In recent years, a number of novel percutaneous therapies have been developed for the treatment of mitral regurgitation (MR). The MitraClip device (Abbot Vascular, Abbot Park, IL), an adaptation of the Alfieri stitch, approximates the leaflets of the mitral valve, creating a characteristic double-orifice configuration ( Figure 1 ). The MitraClip has been evaluated in a number of recent clinical trials, and its role in the treatment of MR continues to be defined. In a recent issue of JASE , Scandura et al. described significant left ventricular (LV) reverse remodeling after MitraClip implantation. In their study, echocardiographic follow-up examinations performed 6 months after clip insertion revealed significant reductions in LV dimensions and sphericity and improved LV ejection fraction. Here, I propose a novel mechanism by which MitraClip implantation may favorably alter the natural history of the remodeling process.
Severe chronic MR increases systolic wall stress and through the Laplace relationship increases the distending forces acting on the LV walls. At a molecular level, increased wall stress up-regulates metalloproteinase activity, which disrupts the integrity of the myocardium’s extracellular matrix, causing adverse LV remodeling and increased chamber volume. Conventional surgical methods, which unload the left ventricle by eliminating MR, reverse the molecular and cellular stigmata of adverse LV remodeling and restore chamber volumes toward normal. I suggest that MitraClip implantation retards adverse remodeling not only by eliminating MR but by a novel mechanism (described below) involving the so-called ventricular-valvular loop (VVL).

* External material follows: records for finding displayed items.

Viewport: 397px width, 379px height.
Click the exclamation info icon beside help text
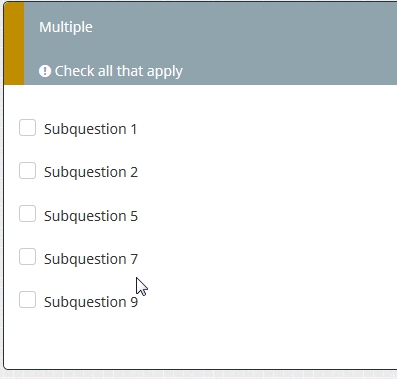coord(45,71)
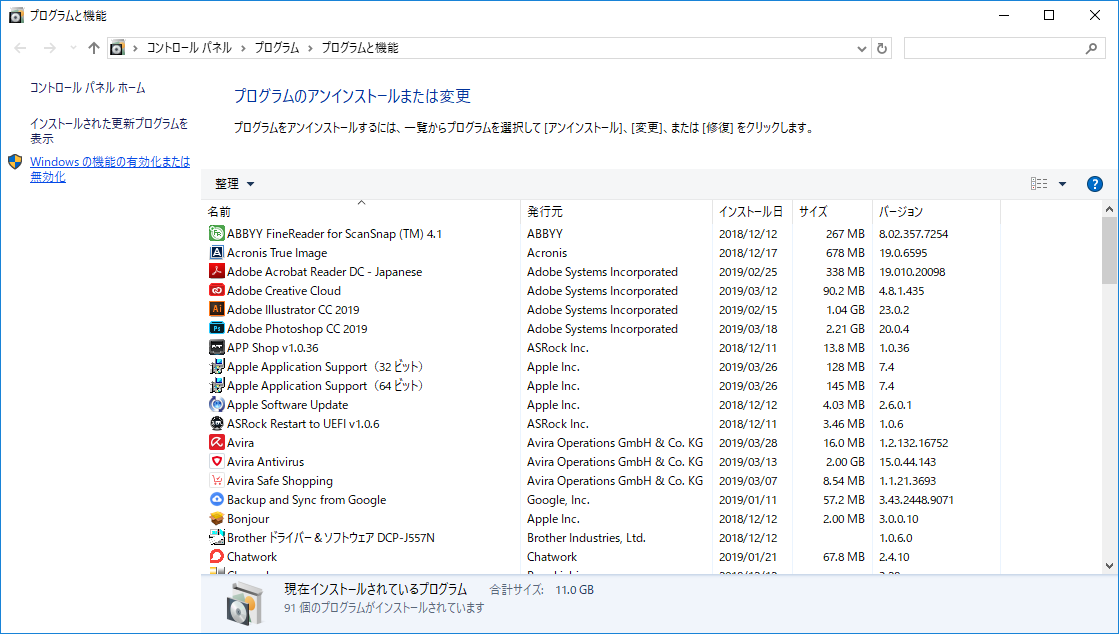
Task: Expand the view options dropdown arrow
Action: [x=1062, y=184]
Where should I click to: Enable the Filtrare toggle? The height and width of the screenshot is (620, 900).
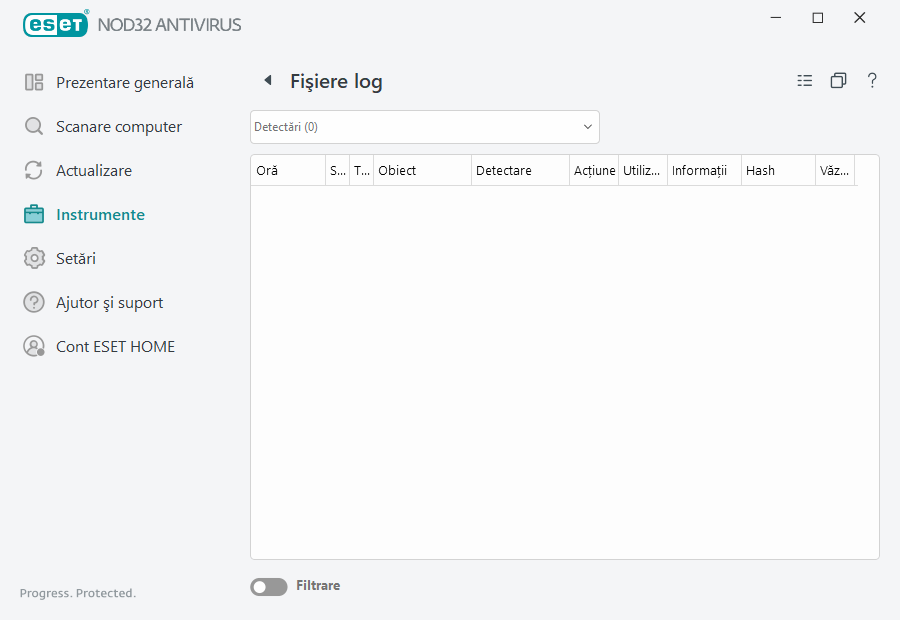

The epicardial fibers inserted at the aortic annulus may be arbitrarily designated as the starting point of the VVL ( Figure 2 ). As these fibers descend obliquely toward the LV apex, they gradually assume a subendocardial location, where they give rise to the vertically oriented fibers of the papillary muscles. The strut chords emerging from the papillary muscles ( Figure 3 ) attach to a highly ordered collagen network within the anterior mitral leaflet ( Figure 4 ) that provides further fibrous continuity that terminates at the right and left fibrous trigones, thereby closing the VVL. The strut chords can be likened to stretched rubber bands that remain under tension throughout systole. This tension is produced by contraction of the papillary muscles at one end and by the pressure the left ventricle exerts on the closing mitral valve at the other end ( Figure 2 ). Transmission of this tension throughout the fibromuscular syncytium of the VVL generates an (inward) restoring force that helps maintain the geometric integrity of the left ventricle by opposing (outward) distending wall stress forces. This is supported by the observation that the left ventricle dilates when mitral valve replacement is performed without adequate chordal preservation.